What you will do - Rewrite the lines below as a numbered list, skipping any blank lines and leaving out the pictures.

Stored rows -

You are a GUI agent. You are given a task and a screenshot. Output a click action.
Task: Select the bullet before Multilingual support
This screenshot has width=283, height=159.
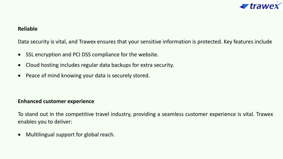(x=19, y=135)
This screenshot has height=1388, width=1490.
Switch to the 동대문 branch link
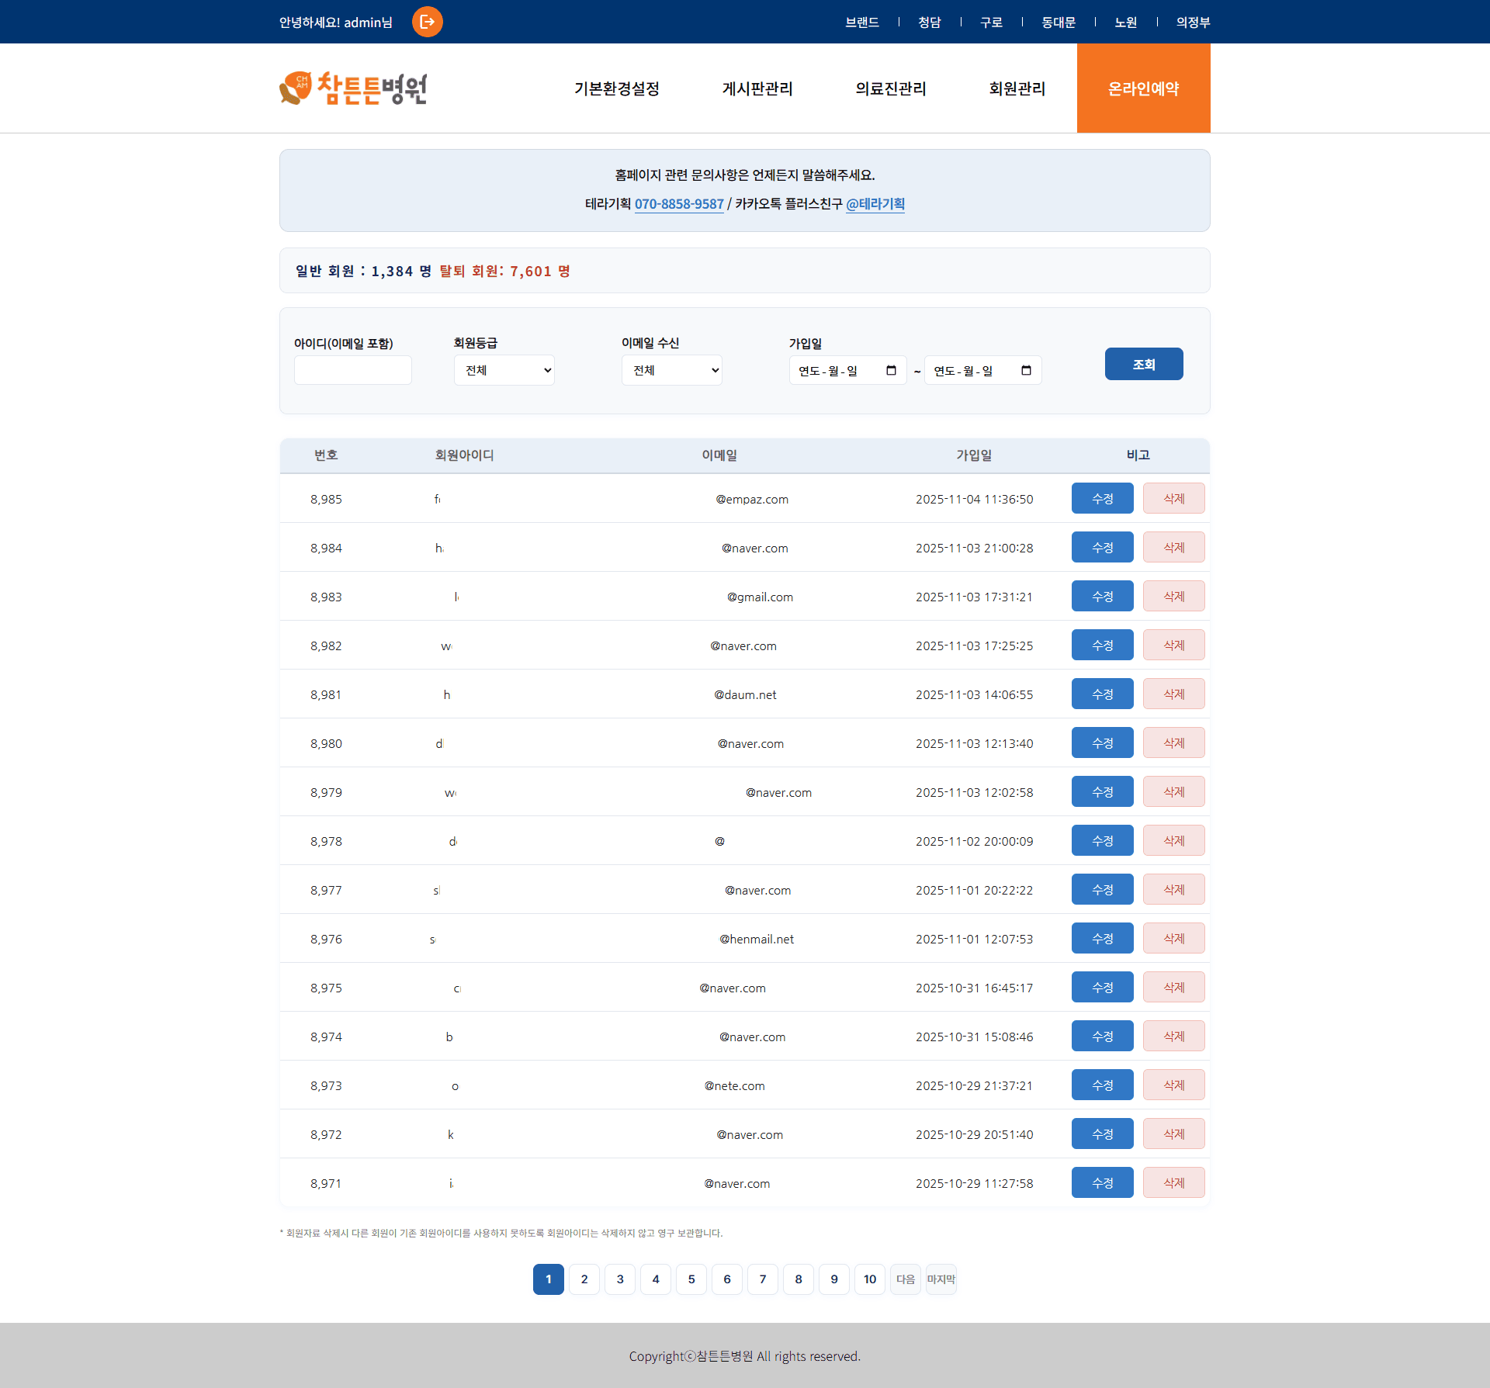pyautogui.click(x=1059, y=22)
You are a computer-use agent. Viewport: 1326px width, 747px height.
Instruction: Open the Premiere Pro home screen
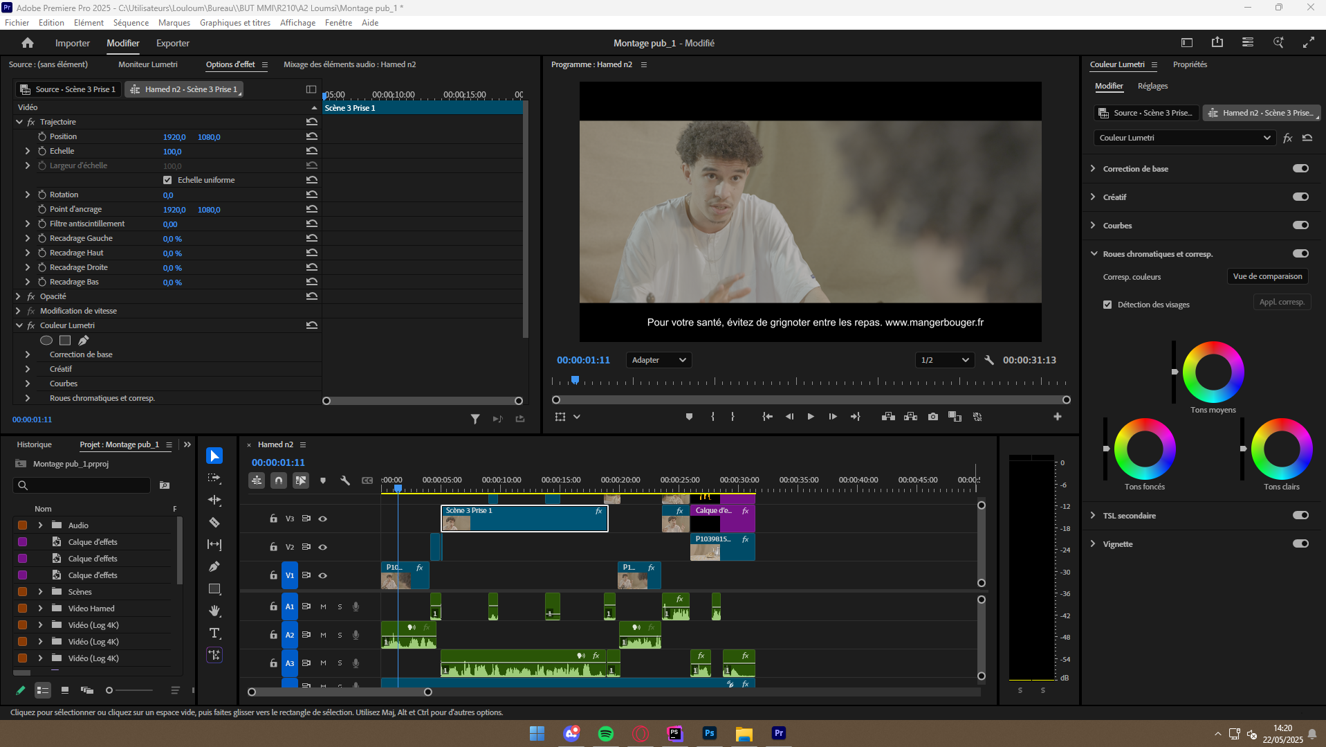(27, 42)

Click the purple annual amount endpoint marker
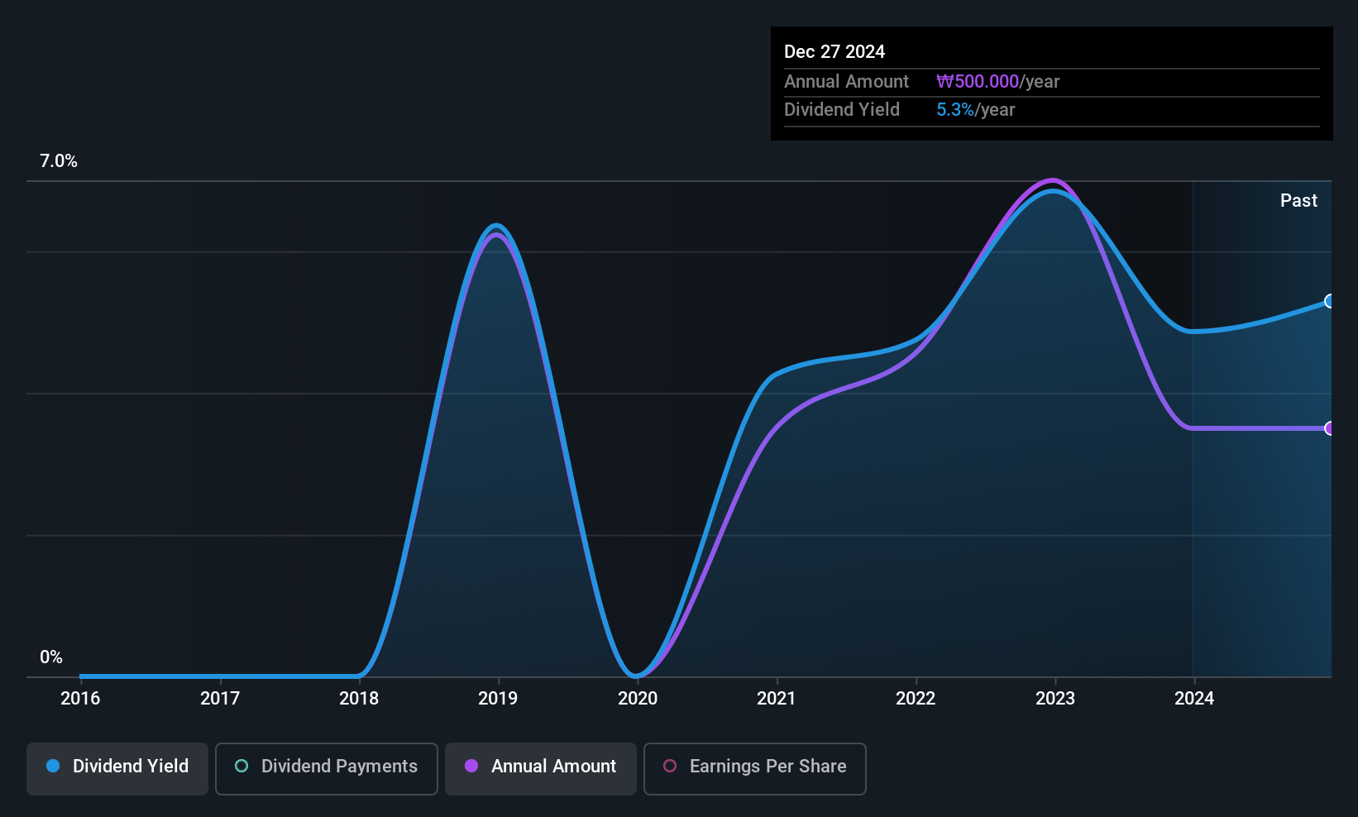coord(1329,428)
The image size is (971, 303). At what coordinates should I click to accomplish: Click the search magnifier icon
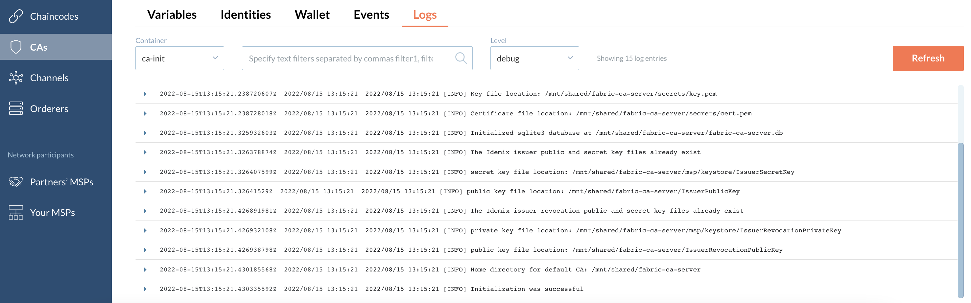(461, 58)
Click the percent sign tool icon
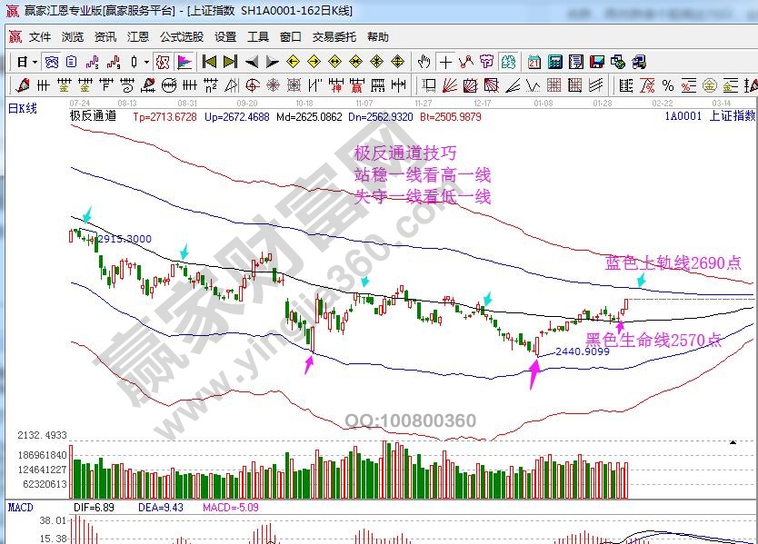Image resolution: width=758 pixels, height=544 pixels. coord(668,85)
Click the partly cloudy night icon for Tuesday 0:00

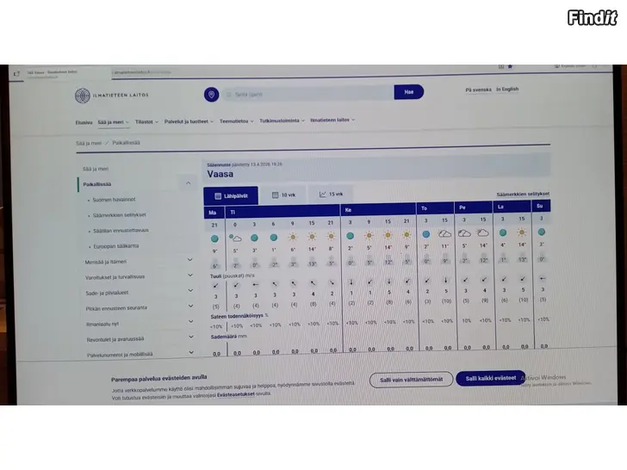pyautogui.click(x=234, y=237)
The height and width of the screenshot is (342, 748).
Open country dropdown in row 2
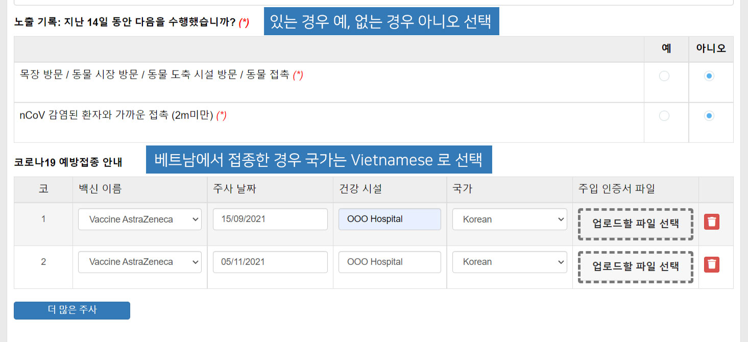(510, 262)
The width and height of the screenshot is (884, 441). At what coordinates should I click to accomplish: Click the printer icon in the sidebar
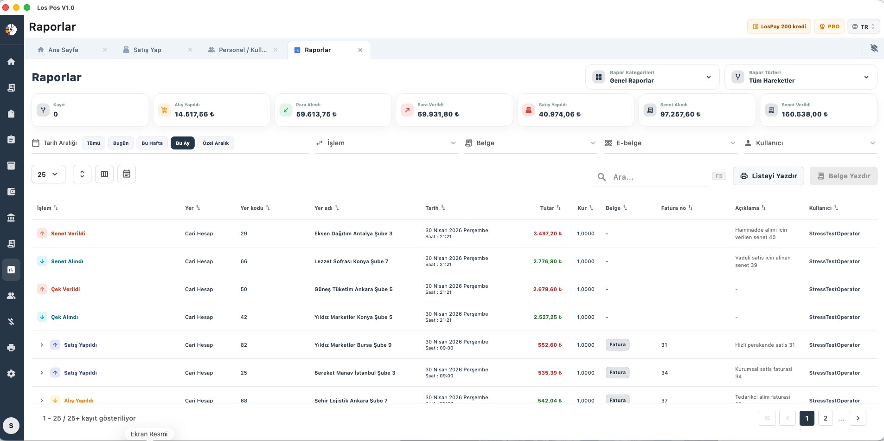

Task result -
1. You are a GUI agent. You are given a task and a screenshot. Output a click action.
2. Task: Select the bullet before Multilingual support
3. This screenshot has width=283, height=159.
4. (x=19, y=135)
5. This screenshot has height=1388, width=1490.
6. Switch to the 동대문 branch link
7. pyautogui.click(x=1059, y=22)
8. You are a computer-use agent. Viewport: 1326px width, 747px height.
9. Instruction: Open the Premiere Pro home screen
10. (27, 42)
11. Click the purple annual amount endpoint marker
12. coord(1329,428)
13. The image size is (971, 303). At what coordinates should I click to accomplish: Click the search magnifier icon
14. (461, 58)
15. Click the percent sign tool icon
16. Image resolution: width=758 pixels, height=544 pixels. coord(668,85)
17. Click the partly cloudy night icon for Tuesday 0:00
18. pyautogui.click(x=234, y=237)
19. The height and width of the screenshot is (342, 748).
20. Open country dropdown in row 2
21. (510, 262)
22. The width and height of the screenshot is (884, 441). At what coordinates should I click to accomplish: Click the printer icon in the sidebar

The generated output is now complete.